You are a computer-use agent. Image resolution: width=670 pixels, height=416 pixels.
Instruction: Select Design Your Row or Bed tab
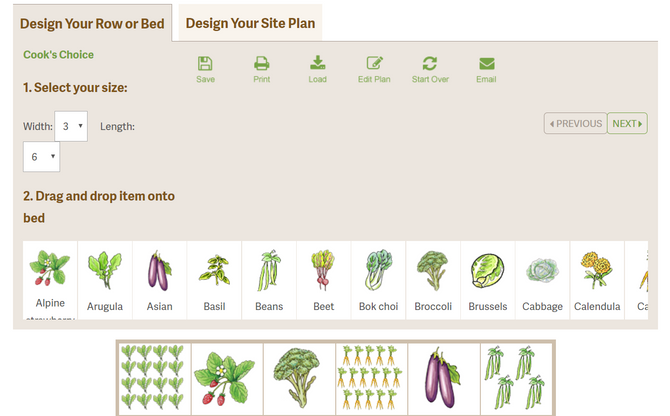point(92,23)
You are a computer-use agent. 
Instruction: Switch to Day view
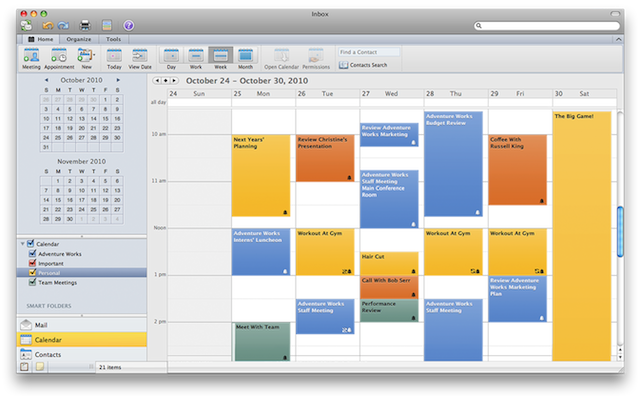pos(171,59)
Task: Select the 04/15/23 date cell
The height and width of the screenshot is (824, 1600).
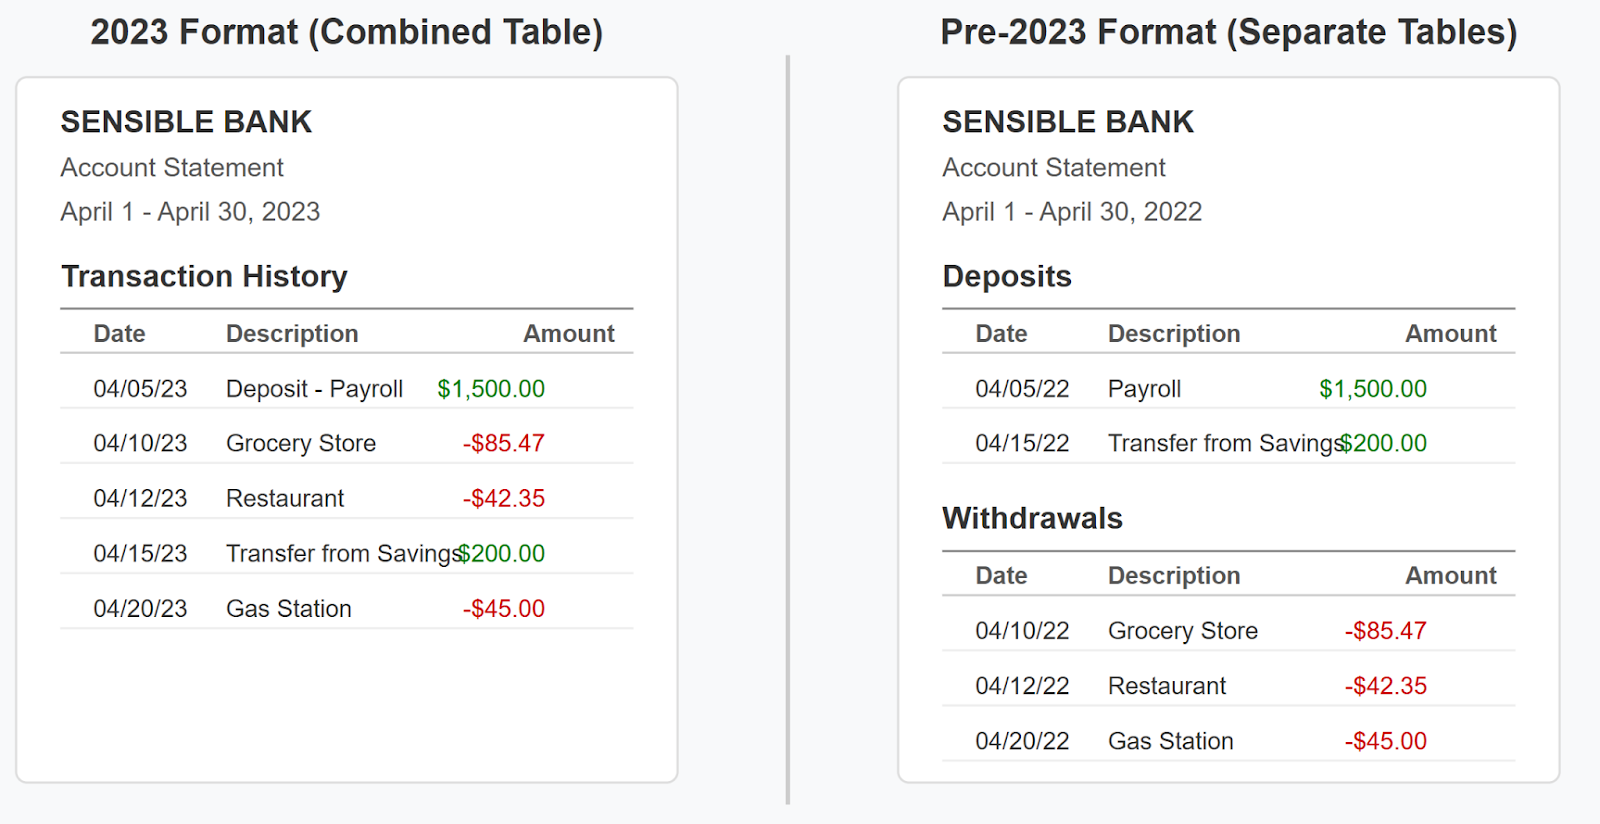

### WORK REQUEST
Extract every line above containing the word "agent".

### YOUR RESPONSE
You are a computer-use agent. Image resolution: width=670 pixels, height=416 pixels.
You are a computer-use agent. 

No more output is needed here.